Suatu malam, di balik remang-remang cahaya lampu kamar, Yani mulai menuliskan sesuatu disecarik kertas.

Dear Rara,
Tidak ada rasa bersalah melebihi rasa bersalahku karena membuatmu merasa terasingkan. Sebenarnya kamu pun tahu Aku tidak pernah merencanakan semua ini, meski kuakui keluargamu memang memperlakukanku sangat baik. Mengapa kedengkian dan rasa takut kehilangan kasih sayang orang tuamu menjadi virus yang terus menggerogoti persahabatan kita? Sungguh ini tidak seharusnya terjadi. Bagiku, kamu adalah sosok teman, saudara, sekaligus sahabatku, dan selamanya akan seperti itu.

Semoga Aku masih menjadi sahabatmu..

Keesokan hari, Rara menemukan kertas buram berisikan pesan Yani di atas meja riasnya.
dokumentasi pribadi

Yani memutuskan untuk pergi, kembali ke Kota kelahirannya di tanah Melayu.
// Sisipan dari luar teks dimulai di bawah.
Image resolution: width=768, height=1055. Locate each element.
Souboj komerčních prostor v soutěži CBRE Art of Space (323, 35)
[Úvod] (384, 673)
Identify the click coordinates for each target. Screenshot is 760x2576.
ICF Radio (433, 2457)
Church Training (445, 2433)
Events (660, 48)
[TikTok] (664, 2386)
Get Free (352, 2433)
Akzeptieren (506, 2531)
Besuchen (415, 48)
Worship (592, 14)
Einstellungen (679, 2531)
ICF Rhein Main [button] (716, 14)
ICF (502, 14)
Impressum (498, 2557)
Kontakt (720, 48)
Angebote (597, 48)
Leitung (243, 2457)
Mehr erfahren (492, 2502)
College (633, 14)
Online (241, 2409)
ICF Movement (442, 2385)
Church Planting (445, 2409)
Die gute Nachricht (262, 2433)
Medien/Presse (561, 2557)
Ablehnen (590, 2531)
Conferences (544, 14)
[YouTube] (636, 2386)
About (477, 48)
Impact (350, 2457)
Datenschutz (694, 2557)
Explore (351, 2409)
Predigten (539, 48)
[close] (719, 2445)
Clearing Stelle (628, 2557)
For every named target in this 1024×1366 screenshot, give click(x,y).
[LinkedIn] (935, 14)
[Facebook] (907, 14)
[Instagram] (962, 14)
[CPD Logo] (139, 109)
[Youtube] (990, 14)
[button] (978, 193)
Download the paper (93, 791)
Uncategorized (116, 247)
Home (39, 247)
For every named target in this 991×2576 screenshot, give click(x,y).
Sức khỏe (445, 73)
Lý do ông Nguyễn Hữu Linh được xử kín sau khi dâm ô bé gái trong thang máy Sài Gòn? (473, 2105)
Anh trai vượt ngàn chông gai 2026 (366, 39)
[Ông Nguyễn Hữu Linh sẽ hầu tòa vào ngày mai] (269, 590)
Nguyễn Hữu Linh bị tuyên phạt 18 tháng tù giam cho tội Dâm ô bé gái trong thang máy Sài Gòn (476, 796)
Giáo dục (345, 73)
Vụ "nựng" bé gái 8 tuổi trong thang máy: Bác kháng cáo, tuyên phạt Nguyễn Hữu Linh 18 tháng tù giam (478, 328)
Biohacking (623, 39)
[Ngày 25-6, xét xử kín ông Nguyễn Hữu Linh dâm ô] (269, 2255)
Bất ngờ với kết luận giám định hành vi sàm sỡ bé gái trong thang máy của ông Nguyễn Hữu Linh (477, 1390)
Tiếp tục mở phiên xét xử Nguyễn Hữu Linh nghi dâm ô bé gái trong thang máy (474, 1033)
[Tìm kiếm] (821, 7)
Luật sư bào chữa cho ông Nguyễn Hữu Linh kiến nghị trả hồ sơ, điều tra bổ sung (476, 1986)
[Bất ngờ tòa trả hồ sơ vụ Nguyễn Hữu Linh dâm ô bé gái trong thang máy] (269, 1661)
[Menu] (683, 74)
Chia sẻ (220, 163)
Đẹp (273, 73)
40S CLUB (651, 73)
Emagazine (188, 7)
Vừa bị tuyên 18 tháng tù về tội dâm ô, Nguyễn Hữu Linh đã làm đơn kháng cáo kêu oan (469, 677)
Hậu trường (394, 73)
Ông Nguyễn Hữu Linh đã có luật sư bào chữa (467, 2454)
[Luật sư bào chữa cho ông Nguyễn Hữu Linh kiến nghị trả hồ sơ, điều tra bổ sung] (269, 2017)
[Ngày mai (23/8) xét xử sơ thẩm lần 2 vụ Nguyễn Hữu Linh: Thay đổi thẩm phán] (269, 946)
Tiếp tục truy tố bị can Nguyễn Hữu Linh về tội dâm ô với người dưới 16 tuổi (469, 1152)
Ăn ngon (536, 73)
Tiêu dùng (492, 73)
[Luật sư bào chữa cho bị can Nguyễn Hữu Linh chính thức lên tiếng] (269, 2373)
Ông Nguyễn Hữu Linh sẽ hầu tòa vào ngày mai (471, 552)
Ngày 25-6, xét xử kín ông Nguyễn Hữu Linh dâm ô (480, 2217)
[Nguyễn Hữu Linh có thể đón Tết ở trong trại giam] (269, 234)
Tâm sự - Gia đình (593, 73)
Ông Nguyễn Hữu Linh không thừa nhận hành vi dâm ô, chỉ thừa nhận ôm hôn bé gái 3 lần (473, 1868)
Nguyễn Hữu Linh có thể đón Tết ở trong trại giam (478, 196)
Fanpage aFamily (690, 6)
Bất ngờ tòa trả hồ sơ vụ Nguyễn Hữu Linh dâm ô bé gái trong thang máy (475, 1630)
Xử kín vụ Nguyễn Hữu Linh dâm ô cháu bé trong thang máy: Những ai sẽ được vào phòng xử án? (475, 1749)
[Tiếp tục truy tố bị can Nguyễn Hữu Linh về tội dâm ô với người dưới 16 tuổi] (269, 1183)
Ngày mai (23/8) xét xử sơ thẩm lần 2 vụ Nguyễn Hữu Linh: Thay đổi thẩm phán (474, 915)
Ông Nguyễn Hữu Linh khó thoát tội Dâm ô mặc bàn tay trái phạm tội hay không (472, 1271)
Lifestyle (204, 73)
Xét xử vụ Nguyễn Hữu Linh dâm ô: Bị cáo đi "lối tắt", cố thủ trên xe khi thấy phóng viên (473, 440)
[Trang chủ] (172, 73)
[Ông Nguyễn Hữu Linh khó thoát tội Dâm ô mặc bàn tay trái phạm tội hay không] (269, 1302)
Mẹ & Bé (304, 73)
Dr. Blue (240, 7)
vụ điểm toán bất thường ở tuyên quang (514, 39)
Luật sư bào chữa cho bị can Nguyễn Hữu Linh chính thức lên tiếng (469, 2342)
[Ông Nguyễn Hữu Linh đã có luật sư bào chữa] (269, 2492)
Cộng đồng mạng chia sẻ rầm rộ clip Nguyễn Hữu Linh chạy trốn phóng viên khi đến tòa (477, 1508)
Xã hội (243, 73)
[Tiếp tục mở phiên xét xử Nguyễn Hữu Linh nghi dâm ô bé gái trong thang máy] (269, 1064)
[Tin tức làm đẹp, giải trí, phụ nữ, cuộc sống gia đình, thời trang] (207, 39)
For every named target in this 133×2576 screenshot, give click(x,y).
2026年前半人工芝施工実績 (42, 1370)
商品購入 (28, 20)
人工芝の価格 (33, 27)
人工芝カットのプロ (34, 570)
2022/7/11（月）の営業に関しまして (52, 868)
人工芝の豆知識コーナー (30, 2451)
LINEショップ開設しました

Bukan karena Ia marah pada sahabatnya itu. Yani pergi karena tidak ingin membiarkan sahabatnya terus-terusan membencinya. 

Sementara Yani pergi, Rara terdiam dalam kebingungannya. Bingung dengan apa yang dirasakan saat ini. Entah saat ini ia merasa menyesal, atau merasakan sebuah kemenangan.